In this case, it will try to type the body under the assumption that `x`

is of type `?`

, see that in this case the return type may be `String`

or `Bool`

, and thus type the whole function as `? → (String ∨ Bool)`

.

Now, suppose the programmer adds a type annotation to the argument:

```
(x::Int ∨ Bool):
if isInteger x then
toString x
else if isBool x then
x
else
raise "Invalid argument"
```

The type-checker will now type the body under the assumption that `x`

is of type `Int ∨ Bool`

. Like in previous case, he will find a type `String ∨ Bool`

, and deduce a type `(Int ∨ Bool) → (String ∨ Bool)`

for the body.

That's cool, but it could do better, this is not the most precise type for the function, we would like the type-system to infer the type `(Int → String) ∧ (Bool → Bool)`

instead.

Remember somewhere earlier, I told that you sometimes would need to annotate several types for the argument. This has been intended exactly for those situations. If we just change the type annotation to this:

```
(x::Int; Bool):
if isInteger x then
toString x
else if isBool x then
x
else
raise "Invalid argument"
```

the type-checker will try to infer the type of the body twice: a first with the assumption `x::Int`

(in which case he infers a return type `String`

), and a second time with the assumption `x::Bool`

(in which case he infers a return type `Bool`

). Then, he will take the intersection of those two results to deduce the final type of the function, which will here be `(Int → String) ∧ (Bool → Bool)`

, as expected.

All those reasonings also apply to recursive let-bindings (although the need of annotating several types in a let-binding is rather unlikely to happen).

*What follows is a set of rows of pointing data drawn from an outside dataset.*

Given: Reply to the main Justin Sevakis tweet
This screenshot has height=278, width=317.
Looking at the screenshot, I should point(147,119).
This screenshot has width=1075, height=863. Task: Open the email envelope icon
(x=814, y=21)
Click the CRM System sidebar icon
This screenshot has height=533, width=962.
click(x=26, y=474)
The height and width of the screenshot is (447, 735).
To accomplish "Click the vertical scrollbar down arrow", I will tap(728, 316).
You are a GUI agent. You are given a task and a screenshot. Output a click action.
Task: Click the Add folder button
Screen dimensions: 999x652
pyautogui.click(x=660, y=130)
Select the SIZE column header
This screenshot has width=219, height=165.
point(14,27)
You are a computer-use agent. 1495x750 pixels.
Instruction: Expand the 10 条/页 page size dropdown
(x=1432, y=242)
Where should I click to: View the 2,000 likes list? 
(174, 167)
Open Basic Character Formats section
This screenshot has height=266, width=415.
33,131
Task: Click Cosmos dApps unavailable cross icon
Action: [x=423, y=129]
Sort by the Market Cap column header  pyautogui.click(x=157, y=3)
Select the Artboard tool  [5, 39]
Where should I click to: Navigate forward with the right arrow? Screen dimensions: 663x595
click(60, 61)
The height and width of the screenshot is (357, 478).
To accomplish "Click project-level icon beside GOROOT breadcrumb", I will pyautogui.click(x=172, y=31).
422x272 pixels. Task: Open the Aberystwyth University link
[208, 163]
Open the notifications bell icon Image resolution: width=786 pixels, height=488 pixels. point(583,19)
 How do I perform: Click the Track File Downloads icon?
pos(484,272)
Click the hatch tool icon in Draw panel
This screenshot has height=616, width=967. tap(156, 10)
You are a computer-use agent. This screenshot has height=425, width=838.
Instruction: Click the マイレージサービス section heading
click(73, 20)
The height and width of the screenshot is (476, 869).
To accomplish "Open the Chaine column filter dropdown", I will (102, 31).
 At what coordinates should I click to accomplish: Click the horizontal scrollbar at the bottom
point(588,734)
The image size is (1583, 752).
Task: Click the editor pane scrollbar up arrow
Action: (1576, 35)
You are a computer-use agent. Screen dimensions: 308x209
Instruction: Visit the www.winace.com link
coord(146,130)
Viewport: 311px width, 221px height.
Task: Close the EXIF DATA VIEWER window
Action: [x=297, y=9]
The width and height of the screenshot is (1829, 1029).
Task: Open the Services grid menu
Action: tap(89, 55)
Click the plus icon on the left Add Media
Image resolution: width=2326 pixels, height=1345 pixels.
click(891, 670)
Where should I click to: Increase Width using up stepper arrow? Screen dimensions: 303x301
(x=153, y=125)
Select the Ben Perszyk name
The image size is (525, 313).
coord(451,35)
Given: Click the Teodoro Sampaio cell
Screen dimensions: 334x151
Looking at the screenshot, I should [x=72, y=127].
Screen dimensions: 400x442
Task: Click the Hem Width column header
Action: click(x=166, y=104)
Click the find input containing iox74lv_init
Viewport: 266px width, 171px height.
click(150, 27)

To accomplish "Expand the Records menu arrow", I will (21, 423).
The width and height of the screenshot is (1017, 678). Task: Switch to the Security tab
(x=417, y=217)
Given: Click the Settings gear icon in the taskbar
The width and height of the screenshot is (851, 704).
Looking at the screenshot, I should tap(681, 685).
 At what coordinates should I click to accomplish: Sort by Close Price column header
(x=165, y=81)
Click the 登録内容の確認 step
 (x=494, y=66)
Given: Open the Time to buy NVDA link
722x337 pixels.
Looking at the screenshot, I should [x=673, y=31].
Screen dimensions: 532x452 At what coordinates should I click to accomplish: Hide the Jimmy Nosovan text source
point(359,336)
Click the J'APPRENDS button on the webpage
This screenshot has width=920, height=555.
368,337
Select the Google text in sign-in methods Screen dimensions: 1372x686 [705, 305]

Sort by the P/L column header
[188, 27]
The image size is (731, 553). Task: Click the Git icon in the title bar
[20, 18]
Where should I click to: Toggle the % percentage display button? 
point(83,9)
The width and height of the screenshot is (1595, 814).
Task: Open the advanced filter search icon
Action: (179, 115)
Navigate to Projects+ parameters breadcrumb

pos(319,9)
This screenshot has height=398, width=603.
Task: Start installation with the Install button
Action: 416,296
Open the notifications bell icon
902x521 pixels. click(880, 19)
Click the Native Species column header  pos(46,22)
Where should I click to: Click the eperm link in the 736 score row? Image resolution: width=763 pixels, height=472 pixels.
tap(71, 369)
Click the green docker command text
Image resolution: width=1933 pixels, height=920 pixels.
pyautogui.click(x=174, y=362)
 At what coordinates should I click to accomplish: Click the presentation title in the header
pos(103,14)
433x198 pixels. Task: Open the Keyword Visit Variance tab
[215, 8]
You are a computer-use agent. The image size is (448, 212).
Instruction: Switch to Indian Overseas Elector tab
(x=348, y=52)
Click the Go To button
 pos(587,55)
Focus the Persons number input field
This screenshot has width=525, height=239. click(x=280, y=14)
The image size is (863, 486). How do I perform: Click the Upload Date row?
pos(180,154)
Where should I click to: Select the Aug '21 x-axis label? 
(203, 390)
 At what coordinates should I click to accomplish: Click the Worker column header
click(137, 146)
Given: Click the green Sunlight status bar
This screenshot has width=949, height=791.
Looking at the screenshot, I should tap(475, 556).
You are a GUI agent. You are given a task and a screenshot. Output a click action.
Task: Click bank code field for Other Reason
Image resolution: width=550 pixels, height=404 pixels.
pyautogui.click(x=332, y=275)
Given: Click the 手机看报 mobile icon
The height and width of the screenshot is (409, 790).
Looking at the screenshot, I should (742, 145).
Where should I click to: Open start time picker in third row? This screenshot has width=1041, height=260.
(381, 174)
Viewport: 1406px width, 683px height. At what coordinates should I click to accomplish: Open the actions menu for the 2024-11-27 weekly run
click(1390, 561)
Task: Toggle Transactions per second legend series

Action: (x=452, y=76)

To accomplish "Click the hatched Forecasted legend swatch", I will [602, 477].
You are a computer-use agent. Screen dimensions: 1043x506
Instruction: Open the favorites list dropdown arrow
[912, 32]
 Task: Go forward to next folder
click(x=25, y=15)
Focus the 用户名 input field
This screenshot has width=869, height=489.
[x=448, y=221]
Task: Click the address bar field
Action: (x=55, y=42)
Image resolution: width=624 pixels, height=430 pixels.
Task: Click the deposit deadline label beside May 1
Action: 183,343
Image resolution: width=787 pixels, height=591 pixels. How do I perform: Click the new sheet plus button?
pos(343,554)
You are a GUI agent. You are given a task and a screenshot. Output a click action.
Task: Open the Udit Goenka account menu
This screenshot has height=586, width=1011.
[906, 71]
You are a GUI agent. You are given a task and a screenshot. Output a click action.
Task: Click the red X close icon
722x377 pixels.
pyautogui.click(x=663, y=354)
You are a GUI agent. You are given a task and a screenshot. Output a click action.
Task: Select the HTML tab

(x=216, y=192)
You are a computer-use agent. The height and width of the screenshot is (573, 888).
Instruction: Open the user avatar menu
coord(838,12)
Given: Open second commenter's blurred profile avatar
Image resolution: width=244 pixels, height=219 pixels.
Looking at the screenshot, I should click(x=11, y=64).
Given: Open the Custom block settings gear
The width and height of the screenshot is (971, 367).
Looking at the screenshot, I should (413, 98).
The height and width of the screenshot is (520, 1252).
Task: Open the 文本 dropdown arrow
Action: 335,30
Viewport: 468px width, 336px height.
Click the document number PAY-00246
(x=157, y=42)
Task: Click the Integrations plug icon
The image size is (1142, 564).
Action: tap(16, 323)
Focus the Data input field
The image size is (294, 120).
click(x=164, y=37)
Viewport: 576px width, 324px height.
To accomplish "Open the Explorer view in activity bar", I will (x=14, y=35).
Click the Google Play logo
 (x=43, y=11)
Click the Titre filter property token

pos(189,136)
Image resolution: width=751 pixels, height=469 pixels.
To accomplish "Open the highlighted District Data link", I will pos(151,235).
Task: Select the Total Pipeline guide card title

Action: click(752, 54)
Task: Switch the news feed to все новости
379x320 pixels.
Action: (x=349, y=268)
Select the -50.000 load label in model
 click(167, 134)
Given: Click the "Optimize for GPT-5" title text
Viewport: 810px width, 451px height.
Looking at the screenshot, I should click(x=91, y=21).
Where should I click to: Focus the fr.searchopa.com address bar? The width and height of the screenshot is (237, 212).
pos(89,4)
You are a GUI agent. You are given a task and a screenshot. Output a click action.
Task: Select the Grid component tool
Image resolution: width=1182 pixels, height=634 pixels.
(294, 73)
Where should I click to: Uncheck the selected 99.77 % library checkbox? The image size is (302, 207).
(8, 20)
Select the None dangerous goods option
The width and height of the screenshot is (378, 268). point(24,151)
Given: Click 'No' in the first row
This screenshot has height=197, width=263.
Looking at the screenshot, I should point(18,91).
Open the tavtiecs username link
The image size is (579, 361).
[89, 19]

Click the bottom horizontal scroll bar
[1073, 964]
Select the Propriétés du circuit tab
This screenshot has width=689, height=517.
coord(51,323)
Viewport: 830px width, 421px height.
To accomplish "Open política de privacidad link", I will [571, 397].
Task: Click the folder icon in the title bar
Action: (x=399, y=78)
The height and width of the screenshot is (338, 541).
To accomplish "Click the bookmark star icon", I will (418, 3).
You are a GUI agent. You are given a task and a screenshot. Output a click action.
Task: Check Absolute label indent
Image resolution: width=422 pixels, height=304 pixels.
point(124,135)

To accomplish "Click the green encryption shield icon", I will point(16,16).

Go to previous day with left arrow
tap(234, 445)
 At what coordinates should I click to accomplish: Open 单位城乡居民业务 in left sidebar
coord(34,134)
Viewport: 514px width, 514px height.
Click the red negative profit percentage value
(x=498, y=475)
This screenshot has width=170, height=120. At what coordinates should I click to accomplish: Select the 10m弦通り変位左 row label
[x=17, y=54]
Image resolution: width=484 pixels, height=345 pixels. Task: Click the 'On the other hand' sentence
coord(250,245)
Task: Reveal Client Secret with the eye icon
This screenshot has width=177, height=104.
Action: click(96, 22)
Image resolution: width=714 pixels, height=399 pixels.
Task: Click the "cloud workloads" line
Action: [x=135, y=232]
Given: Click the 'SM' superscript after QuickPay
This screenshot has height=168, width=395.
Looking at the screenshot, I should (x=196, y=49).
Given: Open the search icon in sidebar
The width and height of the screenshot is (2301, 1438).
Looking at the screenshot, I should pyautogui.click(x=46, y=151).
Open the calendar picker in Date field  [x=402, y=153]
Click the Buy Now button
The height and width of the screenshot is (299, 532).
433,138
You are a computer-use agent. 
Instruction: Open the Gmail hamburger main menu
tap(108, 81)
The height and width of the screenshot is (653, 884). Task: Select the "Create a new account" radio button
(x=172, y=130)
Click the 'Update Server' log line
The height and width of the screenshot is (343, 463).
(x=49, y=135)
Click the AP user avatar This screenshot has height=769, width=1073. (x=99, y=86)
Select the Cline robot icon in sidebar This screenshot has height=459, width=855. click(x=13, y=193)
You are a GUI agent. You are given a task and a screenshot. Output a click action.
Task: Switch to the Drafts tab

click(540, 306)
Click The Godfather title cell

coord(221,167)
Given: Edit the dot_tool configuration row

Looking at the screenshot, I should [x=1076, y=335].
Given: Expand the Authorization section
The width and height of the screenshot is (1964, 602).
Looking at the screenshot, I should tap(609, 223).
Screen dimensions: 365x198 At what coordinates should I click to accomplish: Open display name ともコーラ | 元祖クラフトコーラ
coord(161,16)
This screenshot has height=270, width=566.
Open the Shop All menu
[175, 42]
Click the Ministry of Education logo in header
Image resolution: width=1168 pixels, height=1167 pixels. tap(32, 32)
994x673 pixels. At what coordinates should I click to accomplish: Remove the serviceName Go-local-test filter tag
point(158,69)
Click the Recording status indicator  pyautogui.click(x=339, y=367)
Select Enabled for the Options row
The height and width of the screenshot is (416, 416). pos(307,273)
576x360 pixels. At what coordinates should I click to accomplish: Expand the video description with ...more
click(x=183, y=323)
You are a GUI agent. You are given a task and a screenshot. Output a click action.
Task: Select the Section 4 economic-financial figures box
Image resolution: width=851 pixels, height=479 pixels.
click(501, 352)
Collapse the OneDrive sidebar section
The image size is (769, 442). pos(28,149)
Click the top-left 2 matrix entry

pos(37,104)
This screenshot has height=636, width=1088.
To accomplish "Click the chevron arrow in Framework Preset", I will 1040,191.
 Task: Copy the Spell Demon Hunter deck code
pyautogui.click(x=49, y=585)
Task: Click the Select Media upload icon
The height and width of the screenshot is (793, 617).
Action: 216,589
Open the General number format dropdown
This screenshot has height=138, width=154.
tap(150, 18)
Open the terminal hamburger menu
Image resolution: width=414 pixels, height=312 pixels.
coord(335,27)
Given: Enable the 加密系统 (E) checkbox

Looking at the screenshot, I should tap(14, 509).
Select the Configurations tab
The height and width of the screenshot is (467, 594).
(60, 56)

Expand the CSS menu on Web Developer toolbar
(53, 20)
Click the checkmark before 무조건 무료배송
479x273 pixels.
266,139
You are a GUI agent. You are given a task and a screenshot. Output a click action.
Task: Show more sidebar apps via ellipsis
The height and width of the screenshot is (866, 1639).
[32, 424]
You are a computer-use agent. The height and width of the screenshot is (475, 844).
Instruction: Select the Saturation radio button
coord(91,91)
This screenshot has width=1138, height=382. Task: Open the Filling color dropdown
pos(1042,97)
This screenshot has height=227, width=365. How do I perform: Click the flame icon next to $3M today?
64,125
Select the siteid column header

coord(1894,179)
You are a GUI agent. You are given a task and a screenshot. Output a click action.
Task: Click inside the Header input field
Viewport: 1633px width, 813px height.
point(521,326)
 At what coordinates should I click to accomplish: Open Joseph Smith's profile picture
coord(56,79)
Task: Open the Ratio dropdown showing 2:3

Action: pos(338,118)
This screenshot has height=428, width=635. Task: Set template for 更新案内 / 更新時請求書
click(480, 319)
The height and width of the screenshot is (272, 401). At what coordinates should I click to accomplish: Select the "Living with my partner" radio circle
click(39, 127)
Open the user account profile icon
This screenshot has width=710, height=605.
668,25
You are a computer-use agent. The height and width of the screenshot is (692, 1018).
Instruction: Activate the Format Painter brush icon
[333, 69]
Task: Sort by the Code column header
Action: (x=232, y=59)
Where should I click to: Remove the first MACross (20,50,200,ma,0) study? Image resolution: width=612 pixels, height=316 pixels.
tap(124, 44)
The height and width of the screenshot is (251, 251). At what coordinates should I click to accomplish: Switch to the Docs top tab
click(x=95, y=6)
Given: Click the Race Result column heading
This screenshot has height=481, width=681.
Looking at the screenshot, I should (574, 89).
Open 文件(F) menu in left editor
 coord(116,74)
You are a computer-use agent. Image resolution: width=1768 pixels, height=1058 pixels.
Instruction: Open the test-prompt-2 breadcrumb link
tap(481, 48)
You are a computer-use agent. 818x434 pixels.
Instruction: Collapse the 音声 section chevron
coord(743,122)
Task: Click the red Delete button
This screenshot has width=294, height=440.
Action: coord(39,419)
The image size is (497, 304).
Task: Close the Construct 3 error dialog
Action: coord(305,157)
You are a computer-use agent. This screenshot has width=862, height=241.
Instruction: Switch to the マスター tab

For simplicity, I eluded here everything related to patterns by assuming that the functions were in the form `x:e`

. When the argument is matched against a pattern, it is of course possible to use this to get more informations about the domain of the function, even without annotation.

For simplicity again, I assumed that the language was extended with type annotations, which obviously are not present in nix. So to keep compatibility, those will probably have to be written in a way that makes the nix parser happy, most probably inside comments (or we can try to add them to the official parser, which would be even better).

Unlike nix, nix-light has two separate `let`

and `let rec`

constructs. This is nice because the non-recursive version is trivial to type, and doesn't require any type annotation. During the compilation from nix to nix-light, it is possible to translate let-bindings who do not use recursion into non-recursive one, so that some let-bindings in nix won't need to be annotated.